Big Data: Fundamental Answers

Fundamental questions as big as data itself loomed at the beginning of Big Data Week.

Some answers:

How do customers of multiple managed big data companies deal with the heterogeneity?

Confluent provides Kafka, Rocana provides ops, Databricks gives you data science, Cloudera and Hortonworks give you everything else.

Each company has a proprietary layer meshed with open-source software. Generally, the more proprietary software you are running, the more you will need to consult with tech support.

My hypothesis coming into the week was that the integration of multiple proprietary systems leads to nasty problems and lots of calls with tech support. It was hard for me to discern if this issue is real or dreamed up by me. I asked most of my guests about it, and the answers varied.
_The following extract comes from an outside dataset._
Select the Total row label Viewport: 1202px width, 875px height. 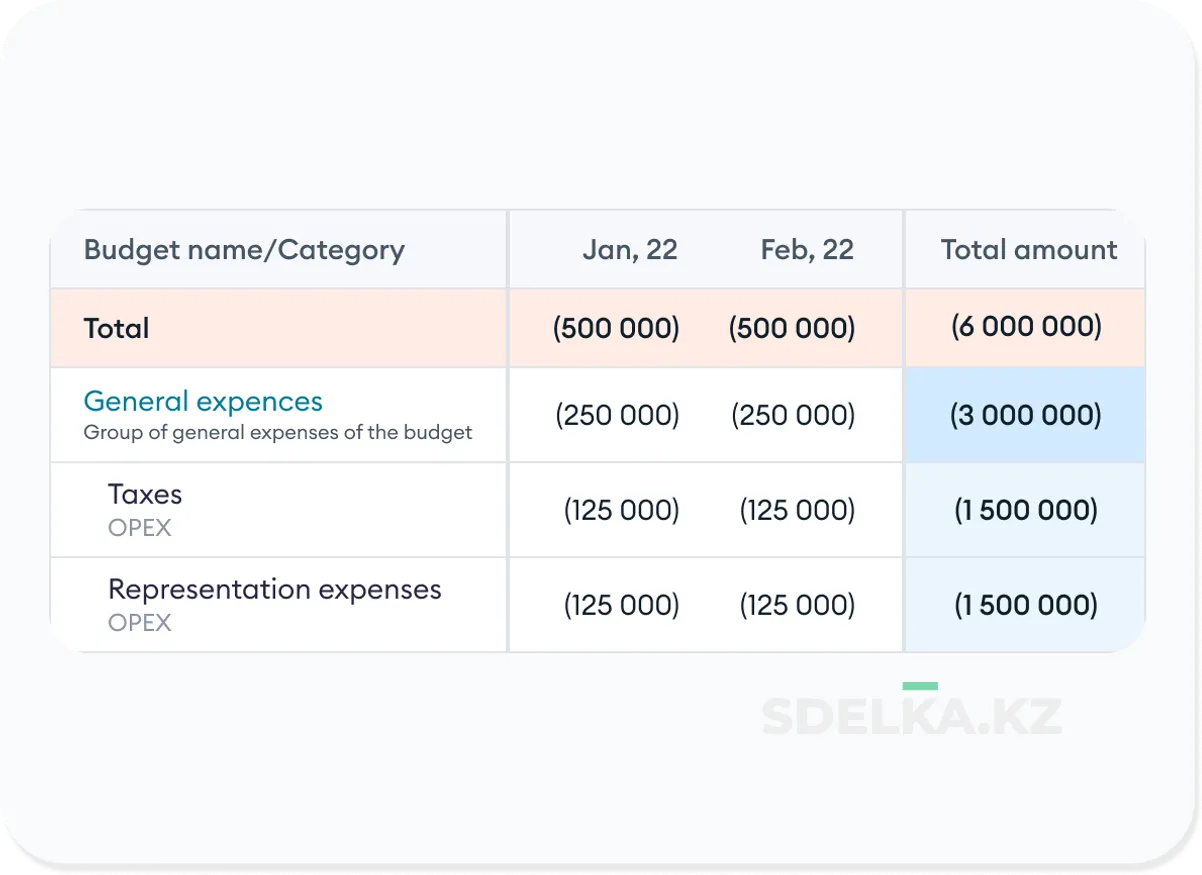pyautogui.click(x=117, y=328)
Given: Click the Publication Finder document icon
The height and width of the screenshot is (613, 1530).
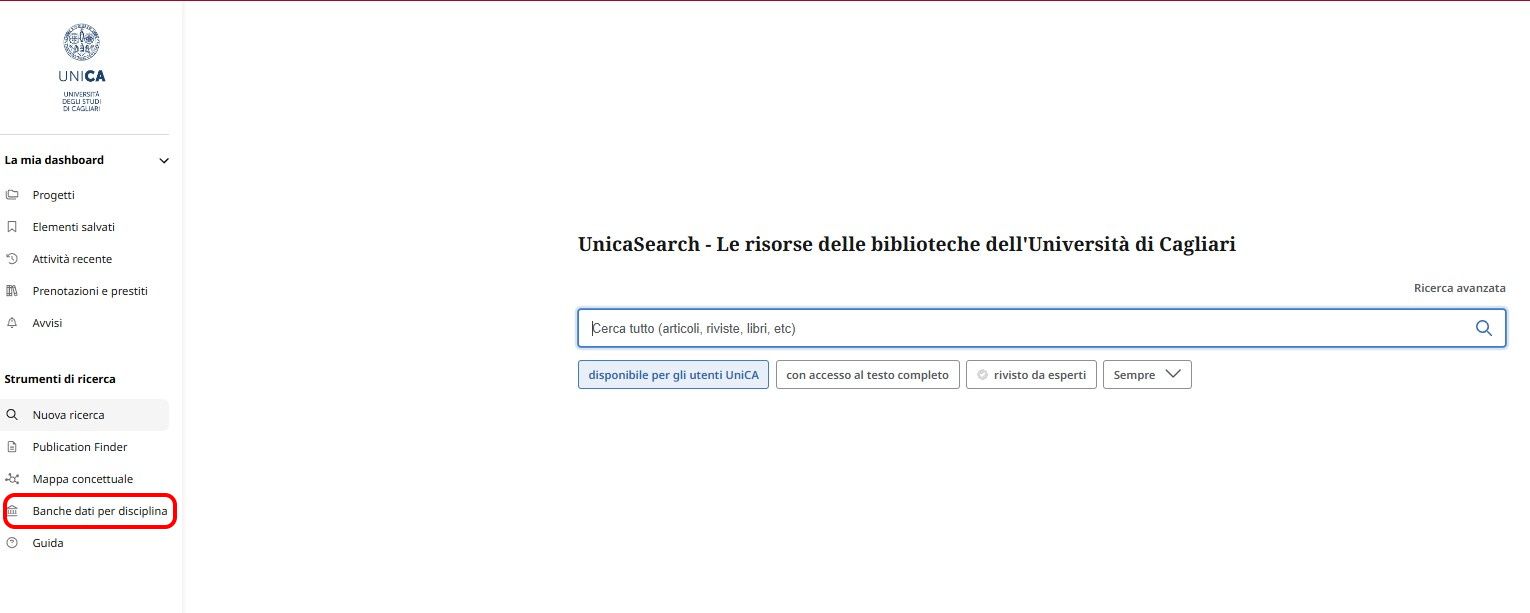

I still don’t have a good answer to this, but I suspect that my hypothesis was off base. Systems integration always sucks and it will get worse as we move towards a Dockerized, Mesospheric world.

If you use the commercial solution, at least you will have tech support.

If you roll a data center with your own Kafka, your own Hadoop, your own Spark-to-Tableau communication layer, you may find yourself out of luck when Stack Overflow fails to answer your problem.

The optimistic interpretation: these companies are built to integrate with each other. Everyone is cut from the same open-source cloth.

It seems that the Age of Collaboration extends to the world of managed open-source.

Are there enough knowledgeable support technicians at managed big data companies to handle the customers?

I asked this question a couple times and the consensus response seemed to be “wtf are you talking about?”

Such is the consequence of reporting on Big Data stacks that I haven’t worked closely with. Sometimes I ask the wrong questions.

Why is this a bad question?

I’m not entirely sure. I don’t understand the relationship between Cloudera/Hortonworks and their customers.

“Support technician” in some cases would be an engineer at managed big data’s Customer Company (ie Citibank) who has gone through Cloudera/Hortonworks training. In other cases, it would be a solutions architect from Cloudera/Hortonworks who shows up at Customer Company to debug some horrendous data center Byzantium.

Are there enough of these “support technicians” to debug the numerous problems of tomorrow/today? IDK, but I am bullish on DevOps and bullish on Rocana for this reason.

How does a big data customer augment a batch pipeline with streaming?

A Big Data architecture is a set of user-visible values (UVV) {A, B, C…}. These values are abstractions above the lowest database layer.

A Big Data’s streaming-and/or-batch workflow dictates how the diff is resolved between the UVV layer and the database layer.

Some UVVs need to be updated frequently, some UVVs can have a longer, eventually consistent time to update. A UVV’s optimal update aggression is related to the return-on-byte for the users who can see that UVV.

In the past, all UVV resolutions were batch Hadoop processes. Now we have the option to configure some of that batch as Streaming. The biggest cost to this is the translative migration from Hadoop code to Spark/Storm/Samza/etc code.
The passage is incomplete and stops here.